··· Records supplied

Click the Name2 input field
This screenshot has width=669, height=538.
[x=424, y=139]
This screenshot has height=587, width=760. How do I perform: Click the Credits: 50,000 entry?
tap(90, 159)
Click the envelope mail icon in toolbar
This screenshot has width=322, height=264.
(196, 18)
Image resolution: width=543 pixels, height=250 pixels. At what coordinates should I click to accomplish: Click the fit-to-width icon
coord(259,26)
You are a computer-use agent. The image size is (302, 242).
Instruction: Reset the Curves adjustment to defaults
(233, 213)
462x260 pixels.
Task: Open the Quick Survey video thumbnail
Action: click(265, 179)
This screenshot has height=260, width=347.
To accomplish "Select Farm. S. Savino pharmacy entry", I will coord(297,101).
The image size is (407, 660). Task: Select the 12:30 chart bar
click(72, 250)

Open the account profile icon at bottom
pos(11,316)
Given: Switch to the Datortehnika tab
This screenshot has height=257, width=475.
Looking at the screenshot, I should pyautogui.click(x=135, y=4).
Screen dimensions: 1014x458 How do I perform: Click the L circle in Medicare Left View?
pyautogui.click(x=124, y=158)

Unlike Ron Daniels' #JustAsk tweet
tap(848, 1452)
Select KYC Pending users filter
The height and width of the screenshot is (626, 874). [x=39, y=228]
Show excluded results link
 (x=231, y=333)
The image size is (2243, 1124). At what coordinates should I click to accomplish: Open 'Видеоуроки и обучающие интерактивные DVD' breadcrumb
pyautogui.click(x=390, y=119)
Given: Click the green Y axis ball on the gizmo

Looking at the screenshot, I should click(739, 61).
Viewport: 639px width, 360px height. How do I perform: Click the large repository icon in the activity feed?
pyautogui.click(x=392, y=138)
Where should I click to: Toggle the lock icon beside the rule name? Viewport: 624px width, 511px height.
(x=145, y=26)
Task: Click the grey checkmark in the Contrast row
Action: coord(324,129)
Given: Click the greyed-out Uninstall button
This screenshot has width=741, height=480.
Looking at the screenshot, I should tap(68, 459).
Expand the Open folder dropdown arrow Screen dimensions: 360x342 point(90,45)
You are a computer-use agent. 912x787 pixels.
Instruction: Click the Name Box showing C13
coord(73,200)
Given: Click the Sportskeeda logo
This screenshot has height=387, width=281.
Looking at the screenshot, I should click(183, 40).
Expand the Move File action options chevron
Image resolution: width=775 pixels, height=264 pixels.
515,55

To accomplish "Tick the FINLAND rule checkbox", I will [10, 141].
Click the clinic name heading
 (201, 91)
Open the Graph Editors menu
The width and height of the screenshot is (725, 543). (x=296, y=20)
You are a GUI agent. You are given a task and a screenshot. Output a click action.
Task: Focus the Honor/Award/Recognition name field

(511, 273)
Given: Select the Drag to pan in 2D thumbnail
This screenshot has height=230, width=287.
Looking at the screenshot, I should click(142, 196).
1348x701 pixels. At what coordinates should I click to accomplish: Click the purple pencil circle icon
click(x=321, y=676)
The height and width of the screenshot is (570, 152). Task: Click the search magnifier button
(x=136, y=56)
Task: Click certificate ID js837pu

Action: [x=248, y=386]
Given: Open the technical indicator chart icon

······

(Set task) Write out every entry above word for word, changing nothing.

(Response to this task)
Click the Name2 input field
This screenshot has width=669, height=538.
[x=424, y=139]
This screenshot has height=587, width=760. How do I perform: Click the Credits: 50,000 entry?
tap(90, 159)
Click the envelope mail icon in toolbar
This screenshot has width=322, height=264.
(196, 18)
Image resolution: width=543 pixels, height=250 pixels. At what coordinates should I click to accomplish: Click the fit-to-width icon
coord(259,26)
You are a computer-use agent. The image size is (302, 242).
Instruction: Reset the Curves adjustment to defaults
(233, 213)
462x260 pixels.
Task: Open the Quick Survey video thumbnail
Action: click(265, 179)
This screenshot has height=260, width=347.
To accomplish "Select Farm. S. Savino pharmacy entry", I will coord(297,101).
The image size is (407, 660). Task: Select the 12:30 chart bar
click(72, 250)

Open the account profile icon at bottom
pos(11,316)
Given: Switch to the Datortehnika tab
This screenshot has height=257, width=475.
Looking at the screenshot, I should pyautogui.click(x=135, y=4).
Screen dimensions: 1014x458 How do I perform: Click the L circle in Medicare Left View?
pyautogui.click(x=124, y=158)

Unlike Ron Daniels' #JustAsk tweet
tap(848, 1452)
Select KYC Pending users filter
The height and width of the screenshot is (626, 874). [x=39, y=228]
Show excluded results link
 (x=231, y=333)
The image size is (2243, 1124). At what coordinates should I click to accomplish: Open 'Видеоуроки и обучающие интерактивные DVD' breadcrumb
pyautogui.click(x=390, y=119)
Given: Click the green Y axis ball on the gizmo

Looking at the screenshot, I should click(739, 61).
Viewport: 639px width, 360px height. How do I perform: Click the large repository icon in the activity feed?
pyautogui.click(x=392, y=138)
Where should I click to: Toggle the lock icon beside the rule name? Viewport: 624px width, 511px height.
(x=145, y=26)
Task: Click the grey checkmark in the Contrast row
Action: coord(324,129)
Given: Click the greyed-out Uninstall button
This screenshot has width=741, height=480.
Looking at the screenshot, I should tap(68, 459).
Expand the Open folder dropdown arrow Screen dimensions: 360x342 point(90,45)
You are a computer-use agent. 912x787 pixels.
Instruction: Click the Name Box showing C13
coord(73,200)
Given: Click the Sportskeeda logo
This screenshot has height=387, width=281.
Looking at the screenshot, I should click(183, 40).
Expand the Move File action options chevron
Image resolution: width=775 pixels, height=264 pixels.
515,55

To accomplish "Tick the FINLAND rule checkbox", I will [10, 141].
Click the clinic name heading
 (201, 91)
Open the Graph Editors menu
The width and height of the screenshot is (725, 543). (x=296, y=20)
You are a GUI agent. You are given a task and a screenshot. Output a click action.
Task: Focus the Honor/Award/Recognition name field

(511, 273)
Given: Select the Drag to pan in 2D thumbnail
This screenshot has height=230, width=287.
Looking at the screenshot, I should click(142, 196).
1348x701 pixels. At what coordinates should I click to accomplish: Click the purple pencil circle icon
click(x=321, y=676)
The height and width of the screenshot is (570, 152). Task: Click the search magnifier button
(x=136, y=56)
Task: Click certificate ID js837pu

Action: [x=248, y=386]
Given: Open the technical indicator chart icon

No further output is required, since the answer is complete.